Membandingkan Keunggulan Pesantren dengan Universitas
NU Online · Jumat, 7 Oktober 2016 | 08:00 WIB
Sebagai sebuah sistem pengetahuan, universitas di Indonesia tergolong institusi yang masih muda. Namun demikian, secara cepat universitas berhasil menggantikan dominasi institusi keilmuan berbasis lokal yang lebih dahulu eksis (seperti pesantren). Universitas merepresentasikan tidak hanya komitmen negeri ini pada modernitas, tetapi juga diskontinuitas dari tradisi pembelajaran yang ada dalam masyarakat. Pun menghadirkan seperangkat pengetahuan yang berbeda dengan pemahaman orang awam. Tak mengherankan jika universitas di Indonesia seringkali dituduh ‘asing’, ‘terasing’, dan atau bahkan ‘mengasingkan’ masyarakat dari konteks-kultur yang melatari.
Dalam pengembangannya kemudian, universitas sebagai model adopsi yang tidak indigen ini, membutuhkan role-model dari negara-negara maju. Terjalinlah relasi patronistik di antara keduanya yang menimbulkan efek ketergantungan. Hal ini masih harus diperparah oleh kenyataan globalisasi, kemajuan teknologi informasi, dan masifnya industrialisasi penerbitan yang dikembangkan negara-negara maju. Akibatnya arus lalu-lintas pengetahuan bergerak menjadi sangat agresif: cepat, mudah, dan murah, namun tanpa menanggalkan coraknya yang cenderung satu arah (one way distribution).
Kondisi demikian menyebabkan posisi awal hingga kini pengembangan keilmuan di mayoritas negara pascakolonial, seperti Indonesia, cenderung “mencari ke luar” (outward looking) daripada secara induktif menggali khazanah yang dimilikinya (indigen). Tak mengherankan jika banyak ilmuwan lalu gagal dalam menarik gists (inti sari/visi kebenaran ilmiah) dari kandungan teori yang dipelajarinya. Dalam bahasa yang lebih tajam, produksi keilmuan tidak (terlalu) mengemuka.

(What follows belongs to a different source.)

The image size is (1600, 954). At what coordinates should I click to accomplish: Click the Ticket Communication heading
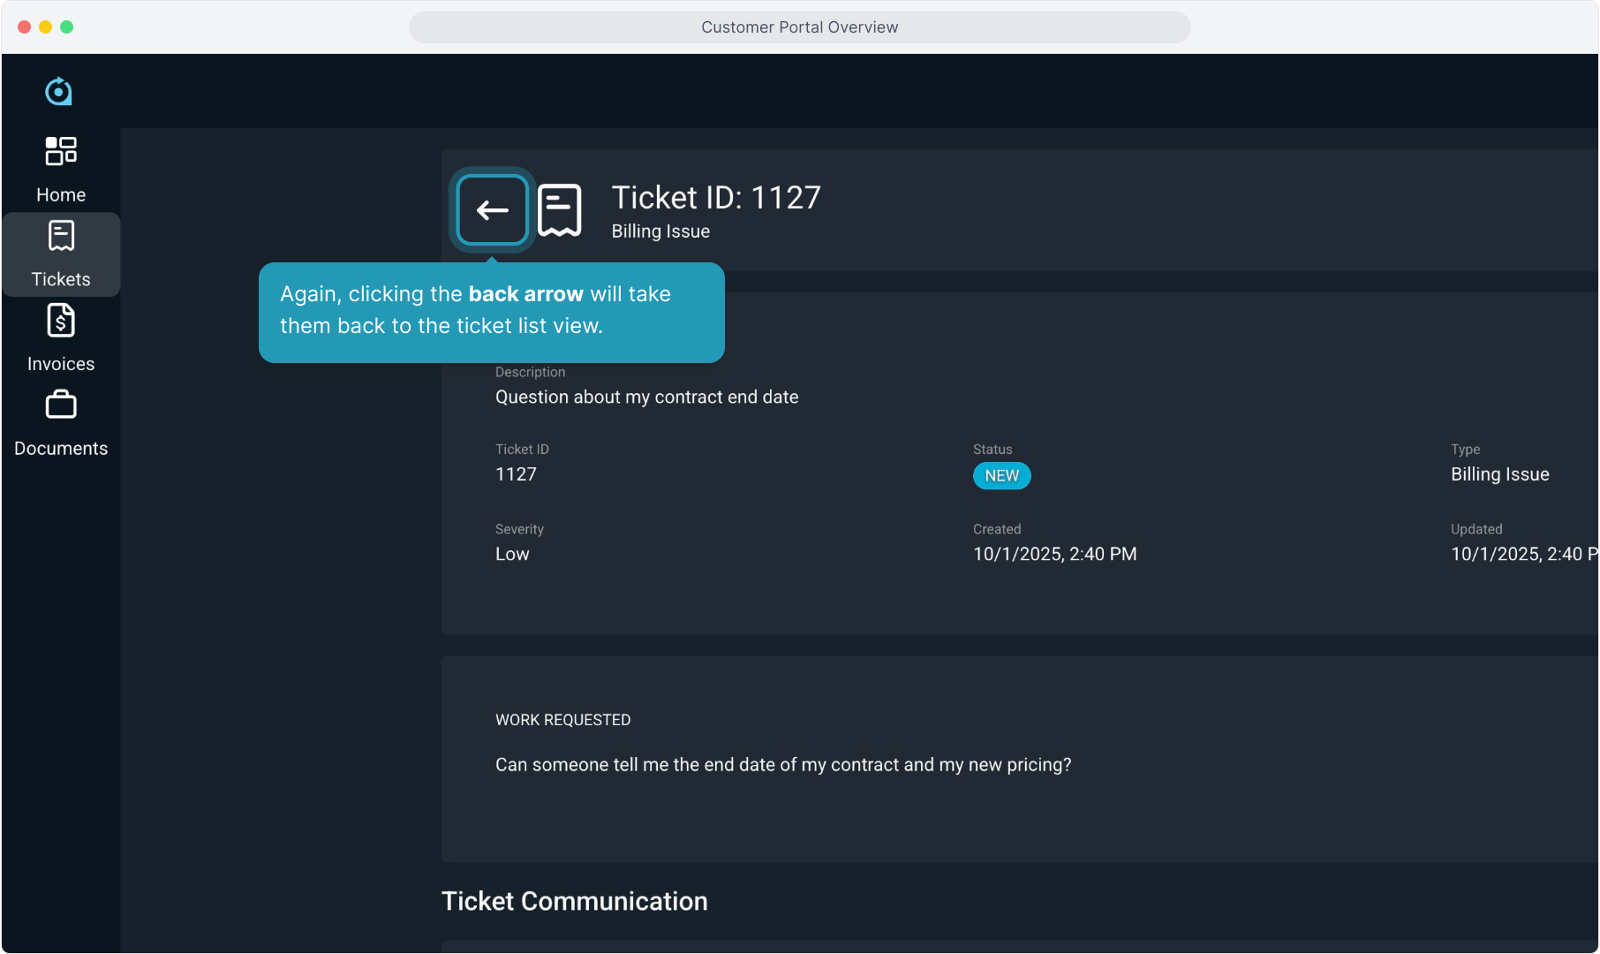coord(574,901)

Seakan riuh-semarak namun lebih berupa konsumsi yang taken for granted.
Tentu ini problematik. Teori-teori yang dikembangkan dalam konteks yang berbeda tersebut pada akhirnya terbukti kesulitan menjawab kebutuhan masyarakat. Ia bersama klaim universalitas yang dibawanya lalu (mulai) digugat dan dipertanyakan ulang. Munculah usualan-usulan yang berulang tapi selalu gagal berkembang, yakni: indigenisasi ilmu sosial. Semacam upaya pengembangan sistem nilai dan pengetahuan lokal untuk dijadikan alternatif paradigma ilmu sosial yang lebih kontekstual. Baik sifatnya bagian dari genealogi pengetahuan berbasis lokal yang hendak diilmiahkan; sekaligus, indigenisasi sebagai bagian dari kontekstualisasi ilmu-ilmu sosial yang berkembang kini dalam berhadapan dengan material dan semantik lokal. Untuk persepsi yang kedua, sifatnya lebih moderat. Bahwa pengaruh, konten, paradigma, atau apa pun yang ‘berbau’ luar, tidaklah seluruhnya ditolak, melainkan coba didapatkan relevansinya dengan kondisi dan kebutuhan masyarakat lokal. Jadi tidak xenophobic. Tidak juga taken for granted.

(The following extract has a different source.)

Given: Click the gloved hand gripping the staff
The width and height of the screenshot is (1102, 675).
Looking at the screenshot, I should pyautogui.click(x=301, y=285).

Dengan demikian orientasi pengembangan ilmu tak hanya menyangkut relevansi ilmiah namun juga relevansi sosial. Tak hanya bersifat etik-normatif, tetapi juga sebisa mungkin applicable (dapat diaplikasikan). Bagaimana menjadikan hasil dari pengembangan ilmu menjadi solusi efektif bagi permasalahan yang berkembang di tengah masyarakat. Yang utama tak lagi persoalan benar-salah (right or wrong/correct or incorrect) semata, tetapi lebih dari itu adalah kompatibilitas atau kecocokan. Karenanya jelaslah hampir bisa dipastikan bahwa tak ada teori yang fix, permanen, serta universal, dalam khazanah ilmu sosial sehingga pendekatan spasio-temporal menjadi relevan dikembangkan.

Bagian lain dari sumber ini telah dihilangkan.